Task instructions -> Translate this sentence from the article below on helping children cope in wartime into Spanish: "'Every adult with a child in his or her life is walking through an emotional minefield when it comes to helping kids feel safe, and really be safe, in these tense times,' reports Connect for Kids on its Web site, www.connectforkids.org."
**** Study text
Connect for Kids asks KU historian for tips on helping children cope in wartime

LAWRENCE -- Seeking to help children feel safe during wartime, Connect for Kids, an award-winning multimedia project, recently recruited University of Kansas historian Bill Tuttle to join a psychiatrist and an educator to explore ways adults can help youngsters feel safe in uncertain times.

"Every adult with a child in his or her life is walking through an emotional minefield when it comes to helping kids feel safe, and really be safe, in these tense times," reports Connect for Kids on its Web site, www.connectforkids.org.

To get some perspective, Connect for Kids talked with psychiatrist Alvin Poussaint of Harvard Medical School in Boston, well-known for his insights into the minds and feelings of children; G.J. Tarazi, principal of Glasgow Middle School in Arlington, Va., who has helped children from dozens of countries, as well as relatives of Pentagon staffers, negotiate their feelings about Sept. 11, 2001, and the mounting Iraq crisis; and Tuttle, KU professor of American studies, whose book "Daddy's Gone to War" explores how U.S. children experienced homefront life during World War II.
********
**** Excerpted data
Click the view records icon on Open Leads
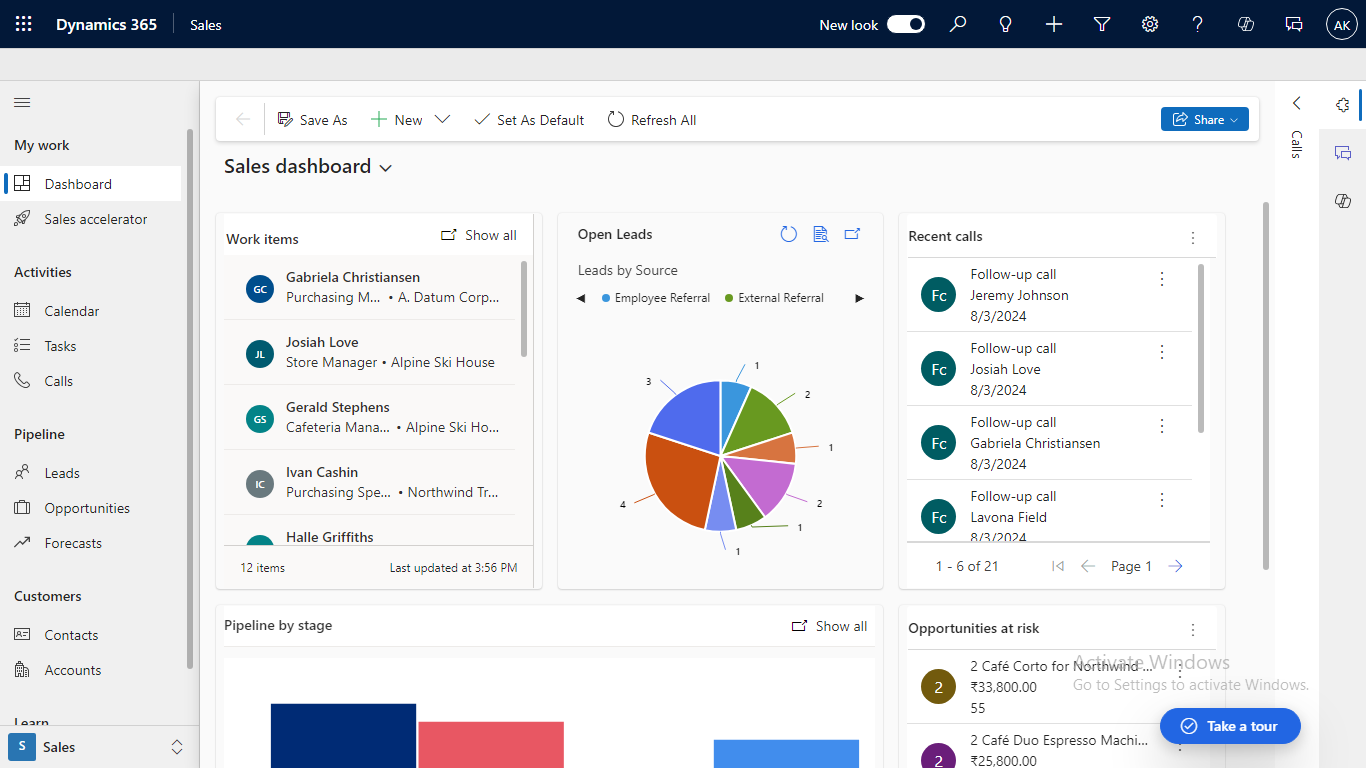1366x768 pixels. coord(820,233)
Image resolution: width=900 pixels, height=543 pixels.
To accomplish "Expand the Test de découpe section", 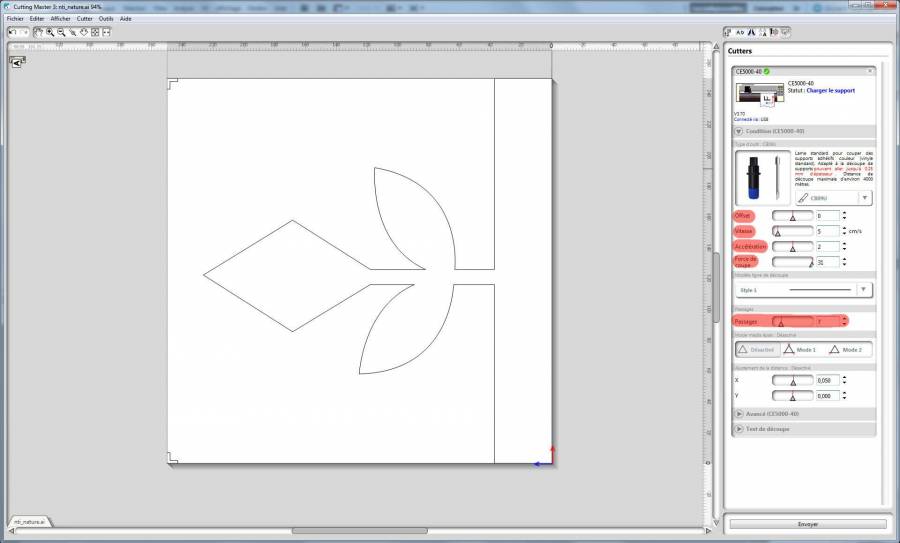I will (767, 429).
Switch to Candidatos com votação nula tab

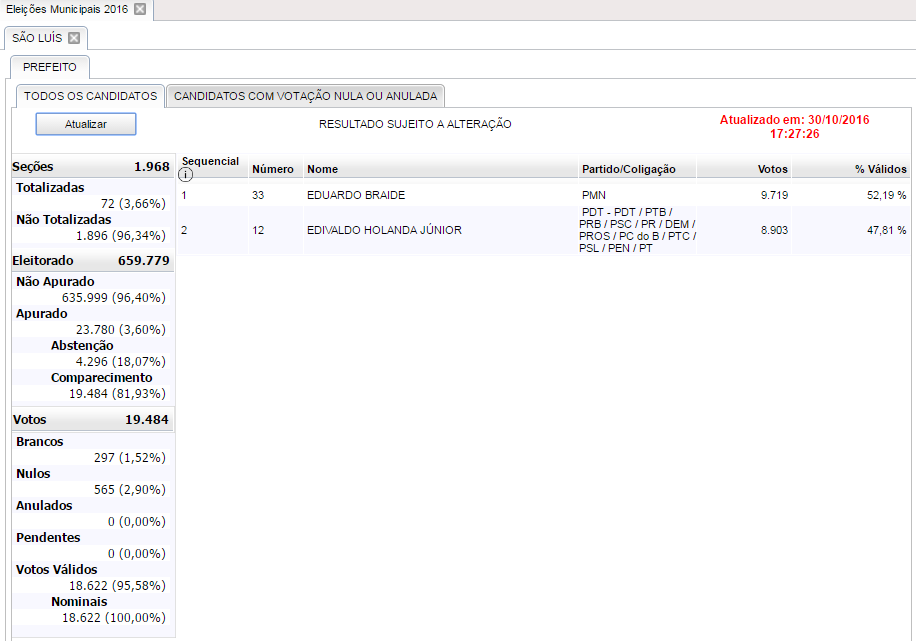(305, 96)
********
Exercise result -> «Todo adulto que tiene un niño en su vida está caminando por un campo minado emocional cuando se trata de ayudar a los niños a sentirse seguros, y a estar realmente seguros, en estos tiempos tensos», informa Connect for Kids en su sitio web, www.connectforkids.org.